Further, Japanese Patent No. 2599466 discloses that Ti
Is added in the range of (Ti-3.4N) / C = 4 to 6 to fix C and N to make them non-ageing, thereby preventing the yield ratio after cold working from increasing. A specific structural steel is disclosed. This publication has excellent non-aging properties,
In addition, in order to satisfy a low yield ratio and to secure a predetermined strength level, the properties of the ferritic single-phase steel are utilized to the utmost. Immobilization of C and N by Ti from the viewpoint that immobilization of C and N which are the type solid solution atoms is essential (that is, immobilization of C and N by adding Ti or more equivalents of C and N). On the other hand, if Ti is added excessively, coarsening of TiC occurs, and precipitation strengthening by TiC cannot be used, and it is difficult to increase the strength. Accordingly, the above publication only discloses "immobilization of solid solution C by adding Ti; as a result, an increase in strength due to precipitation strengthening of the resulting TiC".
No technical idea is disclosed in which a nitride-forming element such as N or B is added to suppress the refinement of ferrite crystal grains and to suppress strengthening due to the refinement. Moreover, since Ti, which is the most important component in the above publication, is a precipitation strengthening element,
"Increase in deformation resistance at room temperature due to initial strength decrease →
In order to solve the problem of the present invention of "improvement of cold workability", it is necessary to reduce the addition amount of Ti as much as possible,
The composition in steel is completely different from the above-mentioned publication in which Ti is actively added (compared with the present invention) in a large amount.

On the other hand, in JP-A-3-287743, instead of adding Ti as described above, Nb is converted to Nb / Nb.
A low carbon non-aging wire controlled to (C + N) ≧ 7 is disclosed. This gazette states that "Ti added for the purpose of suppressing aging of C and N is simultaneously reduced in S which is effective for machinability.
Reacts with Ti to form TiS or Ti ₂ S, and S is fixed, so that the effect of S is not sufficiently exhibited. ” It has been proposed with the aim of suppressing the wire and having excellent machinability. Therefore, even if the above publication is carefully examined, there is no disclosure at all of the addition of a nitride-forming element such as Zr or B in order to suppress the refinement of ferrite crystal grains as in the present invention. Moreover, since Nb, which is the most important component in the above publication, is a precipitation strengthening element,
"Increase in deformation resistance at room temperature due to initial strength decrease →
In order to solve the problem of the present invention of "improving cold workability", it is necessary to reduce the amount of Nb added as much as possible.
The composition in steel is completely different from that in the above publication in which Nb is actively added (compared to the present invention) in a large amount.

Hereinafter, requirements for specifying the present invention will be described.

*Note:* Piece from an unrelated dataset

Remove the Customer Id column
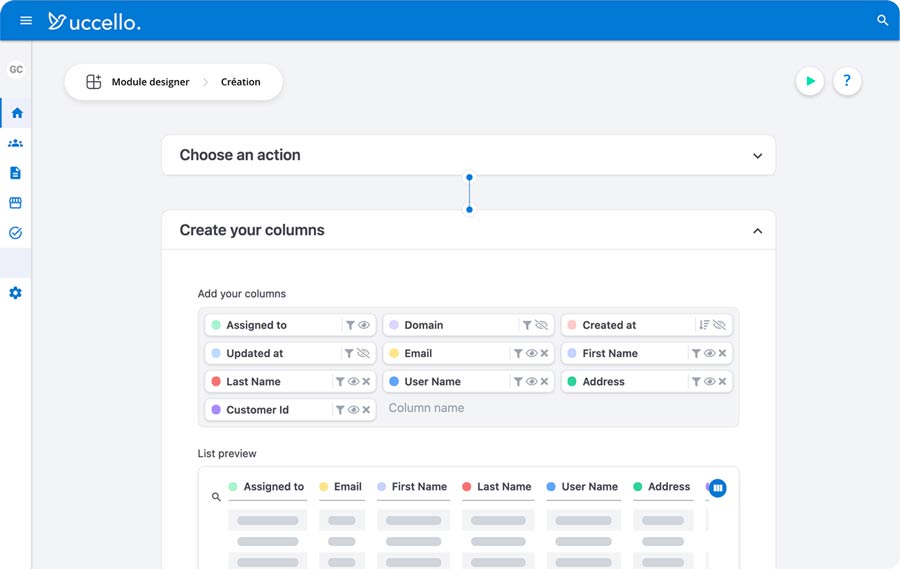 [x=366, y=410]
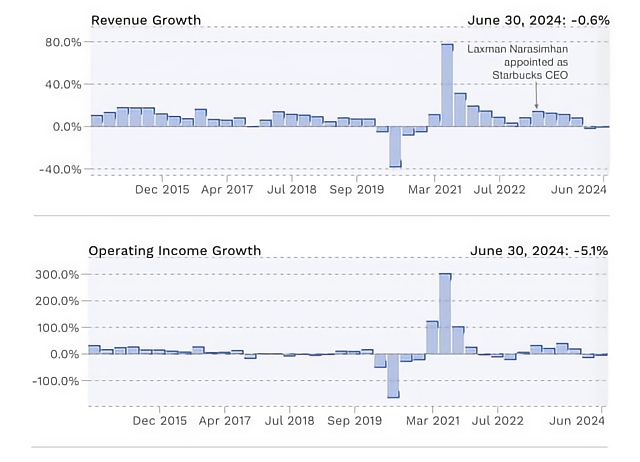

As described above, the linear or bar-shaped steel of the present invention has a technical idea in that cold workability is improved by suppressing an increase in strength due to refinement of ferrite crystal grains. In order to realize such a technical idea, it is necessary to control the components of the linear or bar steel as follows.

First, regarding the nitride-forming element, B:
0.0055% or less, Zr: 0.035% or less, and N: 0.0005 to
It contains 0.0070%, and B, Zr and N must satisfy the following formula. −0.0010 ≦ [N] −1.3 [B] −0.15 [Z
r] ≦ 0.0020 (where [] represents the content of each element)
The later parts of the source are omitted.